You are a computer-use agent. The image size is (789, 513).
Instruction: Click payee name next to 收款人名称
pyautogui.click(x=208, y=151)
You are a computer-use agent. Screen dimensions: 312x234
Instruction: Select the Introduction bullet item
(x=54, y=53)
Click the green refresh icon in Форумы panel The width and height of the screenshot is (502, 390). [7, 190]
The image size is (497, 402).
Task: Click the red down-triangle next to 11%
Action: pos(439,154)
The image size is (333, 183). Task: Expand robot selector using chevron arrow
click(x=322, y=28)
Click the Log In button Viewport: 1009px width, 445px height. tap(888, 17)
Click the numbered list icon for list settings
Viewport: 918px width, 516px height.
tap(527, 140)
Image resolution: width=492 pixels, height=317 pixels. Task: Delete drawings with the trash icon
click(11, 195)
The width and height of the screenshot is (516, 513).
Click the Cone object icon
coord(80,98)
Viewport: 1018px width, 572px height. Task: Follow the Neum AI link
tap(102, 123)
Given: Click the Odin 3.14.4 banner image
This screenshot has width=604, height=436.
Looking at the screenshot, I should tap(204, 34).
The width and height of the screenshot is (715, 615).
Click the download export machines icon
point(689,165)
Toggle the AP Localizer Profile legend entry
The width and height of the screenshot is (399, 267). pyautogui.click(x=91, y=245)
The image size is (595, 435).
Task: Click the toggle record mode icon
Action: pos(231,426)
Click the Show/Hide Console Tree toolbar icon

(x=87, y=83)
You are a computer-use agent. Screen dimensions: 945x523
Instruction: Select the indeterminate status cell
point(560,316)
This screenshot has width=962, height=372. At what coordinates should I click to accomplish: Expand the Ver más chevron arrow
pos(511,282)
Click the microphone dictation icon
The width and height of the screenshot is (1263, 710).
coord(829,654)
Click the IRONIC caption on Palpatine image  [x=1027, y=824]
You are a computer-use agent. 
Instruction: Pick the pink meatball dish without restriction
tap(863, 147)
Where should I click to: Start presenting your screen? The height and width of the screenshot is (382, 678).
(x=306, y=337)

◇ ◇ ◇

Send back exactly the lines from the line with "Where should I" through the end of the records.

● **Response to the exercise**
Where should I click to: Start presenting your screen? The height and width of the screenshot is (382, 678).
(x=306, y=337)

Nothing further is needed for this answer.